_EXERCISE OBJECTIVE_
Set down exactly the lines from the one containing "Viewport: 1200px width, 792px" to the final line of the records below, with every picture omitted.

--------------------------------------------------

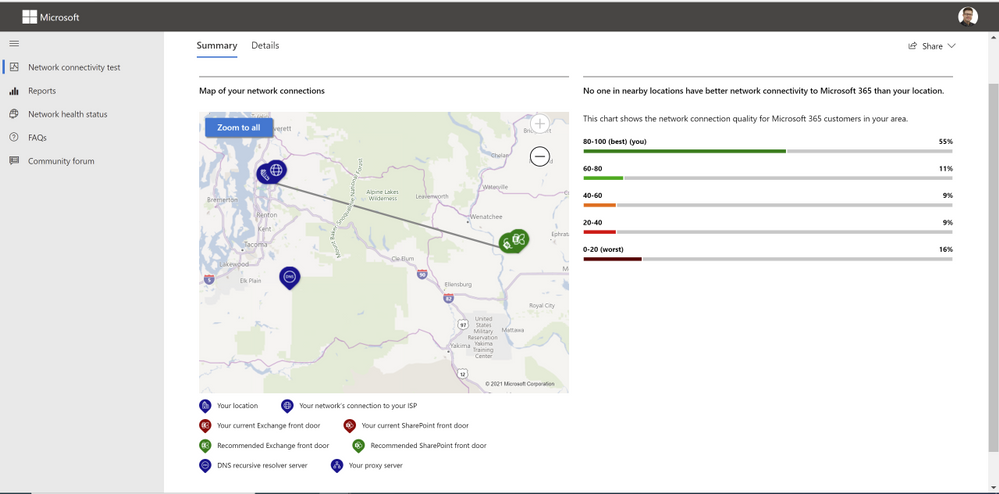The width and height of the screenshot is (999, 494).
Task: Open Network connectivity test in sidebar
Action: (x=74, y=68)
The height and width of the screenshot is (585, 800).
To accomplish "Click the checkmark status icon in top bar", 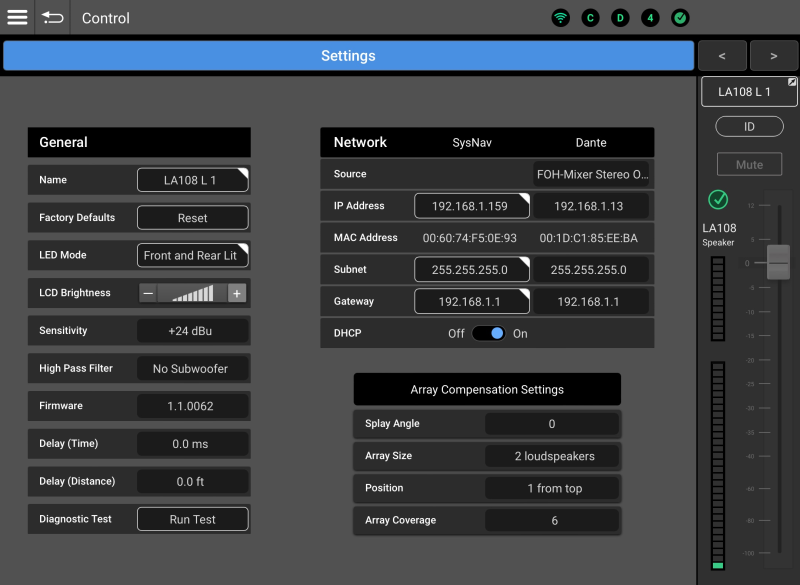I will pyautogui.click(x=680, y=18).
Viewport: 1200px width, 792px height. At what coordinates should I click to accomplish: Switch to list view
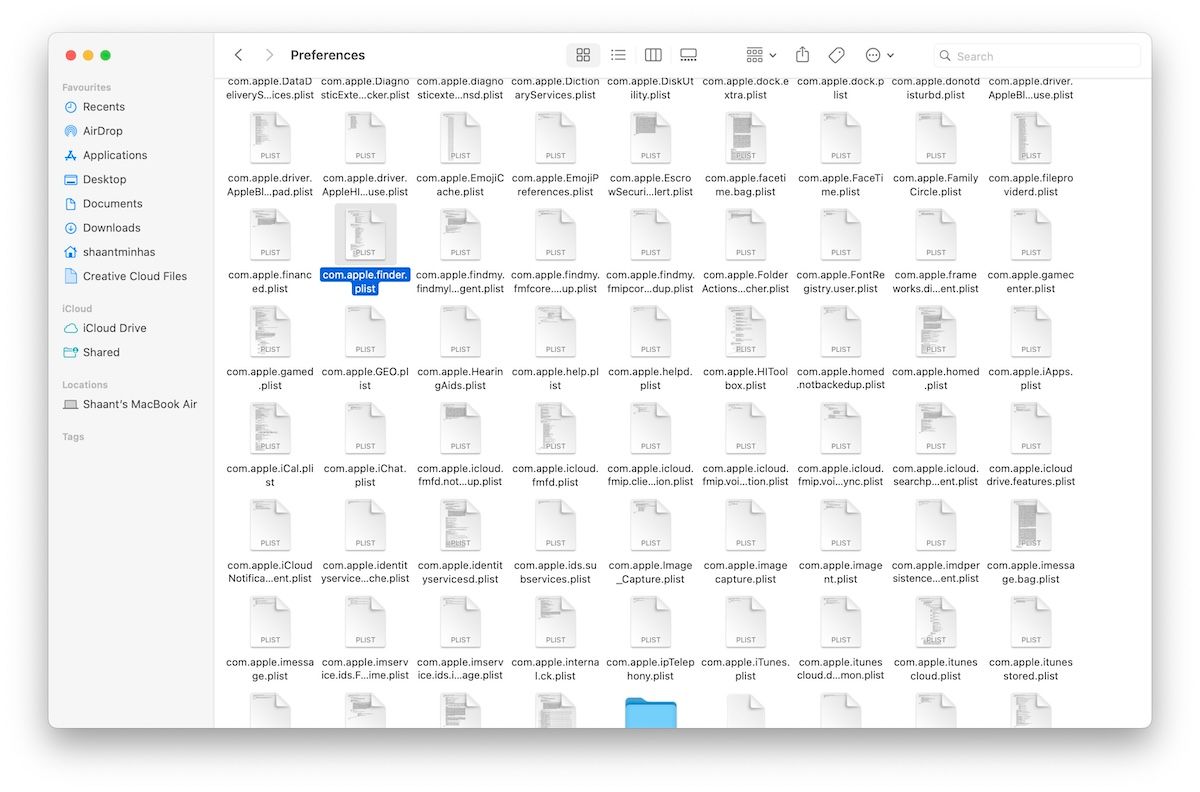pos(618,55)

--------------------------------------------------

_THE ANSWER_
Viewport: 1200px width, 792px height. At what coordinates should I click to accomplish: Switch to list view
pos(618,55)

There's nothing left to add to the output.